Старик распутывал дела всю пятницу, а в семь часов — срок возвращения в тюрьму — сказал сыну:
— Ты, босяк с Молдованки, если тебе нельзя поручить дела фирмы, то можно поручить отсидку — иди в тюрьму за меня! На поверке, когда вызовут Табачникова, будешь кричать в ответ: «Здесь!»— вот и все.
Я не знаю тюремного режима тех времен, но, видимо, режим не был очень уж строгим, хитроумная затея старика удалась, и никто из начальства не заметил, что старого Табачникова заменил на поверках молодой Табачников. А старик быстро поправил дела и укрепил фирму, совсем было пошатнувшуюся. Но сынку в тюремное наследство старик передал, кроме прискорбной обязанности ежедневно сколачивать гвоздями пятнадцать деревянных ящиков, и свои еженедельные отпуски и по четвергам после обеда сынок являлся под отчий кров. Он приходил из тюрьмы злой, мрачный и в резком тоне, каким говорят только по бесспорному праву, требовал денег на кабаре «Неаполь»; сначала он довольствовался пятью червонцами, потом повысил эту цифру до семи, а теперь ему и десяти червонцев не хватало: веселые девчонки — компания не из дешевых.
Эти семейные распри я и слышал, сидя в своей комнате при магазине, за тонкой дверью.
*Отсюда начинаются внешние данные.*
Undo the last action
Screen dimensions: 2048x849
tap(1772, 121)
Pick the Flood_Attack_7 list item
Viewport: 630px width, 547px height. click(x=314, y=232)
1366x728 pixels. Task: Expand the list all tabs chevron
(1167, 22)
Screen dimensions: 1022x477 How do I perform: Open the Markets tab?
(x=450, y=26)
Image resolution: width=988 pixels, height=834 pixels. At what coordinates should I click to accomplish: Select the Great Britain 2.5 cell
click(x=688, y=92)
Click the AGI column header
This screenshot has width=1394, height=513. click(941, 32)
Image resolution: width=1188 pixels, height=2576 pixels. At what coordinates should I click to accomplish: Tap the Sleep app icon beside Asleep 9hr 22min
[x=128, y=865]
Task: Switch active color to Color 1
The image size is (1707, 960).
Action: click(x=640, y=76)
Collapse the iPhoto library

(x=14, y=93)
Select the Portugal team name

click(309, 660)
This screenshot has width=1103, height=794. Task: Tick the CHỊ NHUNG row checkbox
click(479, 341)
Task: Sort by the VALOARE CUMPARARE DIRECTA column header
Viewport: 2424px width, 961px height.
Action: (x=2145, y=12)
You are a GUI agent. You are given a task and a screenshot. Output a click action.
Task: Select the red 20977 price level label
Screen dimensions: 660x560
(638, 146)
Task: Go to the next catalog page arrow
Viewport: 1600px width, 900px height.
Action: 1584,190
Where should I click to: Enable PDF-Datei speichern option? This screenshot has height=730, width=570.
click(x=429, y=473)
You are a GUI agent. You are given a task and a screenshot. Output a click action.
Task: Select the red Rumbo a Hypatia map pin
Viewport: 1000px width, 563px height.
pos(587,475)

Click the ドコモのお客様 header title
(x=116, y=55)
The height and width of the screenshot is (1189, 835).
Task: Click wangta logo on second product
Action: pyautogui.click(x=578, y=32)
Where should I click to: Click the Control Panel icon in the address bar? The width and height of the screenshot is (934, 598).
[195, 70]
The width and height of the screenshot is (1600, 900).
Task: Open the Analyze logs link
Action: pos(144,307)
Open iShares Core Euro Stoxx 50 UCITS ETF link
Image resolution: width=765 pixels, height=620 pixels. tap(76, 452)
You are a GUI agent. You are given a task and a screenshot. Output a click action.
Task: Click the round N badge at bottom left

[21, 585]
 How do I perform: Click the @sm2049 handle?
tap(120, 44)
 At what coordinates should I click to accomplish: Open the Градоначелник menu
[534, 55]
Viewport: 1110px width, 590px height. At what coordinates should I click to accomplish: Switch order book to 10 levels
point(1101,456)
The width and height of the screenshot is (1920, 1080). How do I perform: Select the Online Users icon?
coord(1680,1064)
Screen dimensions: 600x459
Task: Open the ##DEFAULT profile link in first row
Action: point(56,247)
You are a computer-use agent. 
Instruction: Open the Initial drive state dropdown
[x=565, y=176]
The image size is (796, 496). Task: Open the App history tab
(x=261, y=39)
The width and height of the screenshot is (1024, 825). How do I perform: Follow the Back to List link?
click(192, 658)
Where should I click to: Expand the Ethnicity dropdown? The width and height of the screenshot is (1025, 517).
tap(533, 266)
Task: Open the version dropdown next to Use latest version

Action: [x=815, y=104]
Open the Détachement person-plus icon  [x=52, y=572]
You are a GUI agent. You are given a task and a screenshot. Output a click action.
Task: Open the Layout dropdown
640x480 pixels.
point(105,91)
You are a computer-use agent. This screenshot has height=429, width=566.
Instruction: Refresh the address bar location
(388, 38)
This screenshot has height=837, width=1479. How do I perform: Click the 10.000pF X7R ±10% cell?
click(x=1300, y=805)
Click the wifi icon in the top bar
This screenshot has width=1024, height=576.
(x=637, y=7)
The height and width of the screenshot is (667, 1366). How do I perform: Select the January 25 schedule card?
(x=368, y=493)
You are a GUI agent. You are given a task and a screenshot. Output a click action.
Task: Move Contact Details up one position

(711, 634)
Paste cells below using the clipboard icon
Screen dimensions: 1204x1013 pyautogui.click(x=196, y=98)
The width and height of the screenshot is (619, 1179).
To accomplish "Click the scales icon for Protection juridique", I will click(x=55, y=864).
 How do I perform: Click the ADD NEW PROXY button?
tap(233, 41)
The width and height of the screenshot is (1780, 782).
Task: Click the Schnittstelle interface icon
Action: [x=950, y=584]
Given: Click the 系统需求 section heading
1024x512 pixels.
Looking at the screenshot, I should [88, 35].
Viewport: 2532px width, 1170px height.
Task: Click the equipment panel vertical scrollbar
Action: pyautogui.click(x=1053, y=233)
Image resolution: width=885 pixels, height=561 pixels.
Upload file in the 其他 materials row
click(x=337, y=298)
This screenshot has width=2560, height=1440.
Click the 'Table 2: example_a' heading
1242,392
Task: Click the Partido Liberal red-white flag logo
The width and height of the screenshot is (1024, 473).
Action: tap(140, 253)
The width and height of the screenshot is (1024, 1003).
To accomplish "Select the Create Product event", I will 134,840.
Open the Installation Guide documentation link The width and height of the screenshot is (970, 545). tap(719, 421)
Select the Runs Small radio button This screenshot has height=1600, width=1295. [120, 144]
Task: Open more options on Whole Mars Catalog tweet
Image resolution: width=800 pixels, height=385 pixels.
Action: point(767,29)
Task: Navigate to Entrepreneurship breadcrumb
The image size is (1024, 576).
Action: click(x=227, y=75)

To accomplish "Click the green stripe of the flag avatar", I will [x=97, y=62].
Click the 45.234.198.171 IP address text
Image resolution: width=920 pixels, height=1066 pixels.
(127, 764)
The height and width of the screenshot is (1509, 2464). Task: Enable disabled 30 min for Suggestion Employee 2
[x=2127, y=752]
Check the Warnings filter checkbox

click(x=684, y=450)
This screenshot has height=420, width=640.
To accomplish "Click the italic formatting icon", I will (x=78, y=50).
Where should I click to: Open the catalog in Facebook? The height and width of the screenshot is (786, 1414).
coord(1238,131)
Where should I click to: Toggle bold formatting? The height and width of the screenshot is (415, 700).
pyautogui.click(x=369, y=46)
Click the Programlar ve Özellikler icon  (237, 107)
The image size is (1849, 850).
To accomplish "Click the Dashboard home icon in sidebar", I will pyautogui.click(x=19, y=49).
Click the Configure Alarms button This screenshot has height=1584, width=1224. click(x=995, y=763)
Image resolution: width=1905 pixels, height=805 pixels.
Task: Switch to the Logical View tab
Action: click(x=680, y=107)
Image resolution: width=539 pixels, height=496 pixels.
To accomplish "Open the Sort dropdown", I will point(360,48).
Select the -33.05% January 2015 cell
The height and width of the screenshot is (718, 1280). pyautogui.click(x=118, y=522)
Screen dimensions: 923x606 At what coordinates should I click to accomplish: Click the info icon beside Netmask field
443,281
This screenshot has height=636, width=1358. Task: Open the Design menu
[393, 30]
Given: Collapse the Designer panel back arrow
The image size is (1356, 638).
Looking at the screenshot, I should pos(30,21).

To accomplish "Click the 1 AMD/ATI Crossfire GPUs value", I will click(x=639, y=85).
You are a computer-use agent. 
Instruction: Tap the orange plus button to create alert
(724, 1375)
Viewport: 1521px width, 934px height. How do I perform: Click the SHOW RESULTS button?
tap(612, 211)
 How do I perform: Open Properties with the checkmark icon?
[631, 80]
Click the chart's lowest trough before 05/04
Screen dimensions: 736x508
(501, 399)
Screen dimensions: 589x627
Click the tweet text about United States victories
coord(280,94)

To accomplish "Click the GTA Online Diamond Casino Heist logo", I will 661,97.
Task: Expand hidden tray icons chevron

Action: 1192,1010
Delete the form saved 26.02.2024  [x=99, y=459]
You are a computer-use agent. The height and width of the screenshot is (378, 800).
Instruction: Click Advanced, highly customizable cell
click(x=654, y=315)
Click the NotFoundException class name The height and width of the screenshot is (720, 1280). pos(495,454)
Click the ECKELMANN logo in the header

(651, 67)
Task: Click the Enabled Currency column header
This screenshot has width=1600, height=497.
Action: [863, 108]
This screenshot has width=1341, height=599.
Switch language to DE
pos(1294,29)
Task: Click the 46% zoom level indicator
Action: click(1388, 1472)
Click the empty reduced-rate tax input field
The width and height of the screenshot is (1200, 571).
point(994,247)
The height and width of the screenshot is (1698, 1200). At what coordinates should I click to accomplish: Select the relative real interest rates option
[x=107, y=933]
Оба раза победил сын, а старик оставался поверженным. А третий спор окончился для старика гибелью.
Я слышал и третий спор. На этот раз пришедший из тюрьмы сынок потребовал умопомрачительную сумму — двадцать червонцев. Он ссылался на какой-то свой бильярдный долг.
— Это долг чести, папаша! — басил он за дверью. — Нашей фамилии угрожает позор. Читайте Льва Толстого, роман «Война и мир», там граф Николай Ростов проигрывает в карты тридцать тысяч царских золотых николаевских денег, и отец, старый граф, безропотно платит за сына долг. Он не желает, чтобы сыну, молодому графу, побили морду, поэтому платит. Морда сына для него дороже денег, это настоящий отец! А вам все равно, если мне побьют морду. Стыдитесь, папаша!
— Пускай граф платит, если ему нравится! — визгливым голосом кричал в ответ старик. — На графа работали крепостные, у графа было много лишних денег, а у меня их нет! Слышишь ты, босяк, я не буду платить никаких долгов за тебя!
— Не будете? — зловеще переспросил сын.
— Не буду! — взвизгнул старик.
Из магазина они вышли вдвоем, доругиваясь на ходу. Я запер за ними дверь. Меня тревожило неясное предчувствие беды, на месте хозяина я дал бы сыну двадцать червонцев, очень уж решительный был у него тон сегодня.
В пятницу мы не торговали, весь день я провел в старом городе на базаре. Поздние, осенние базары особенно были богаты и многолюдны в Средней Азии: убрав урожай, селяне съезжались в город, сбывали плоды своего труда и веселились в чайханах под звуки дутаров[14] и бубнов. А небо уже хмурилось, изредка сеяло тонким дождем, ветер, шурша по халатам и чалмам, дул все порывистее, нес холодную сухую пыль.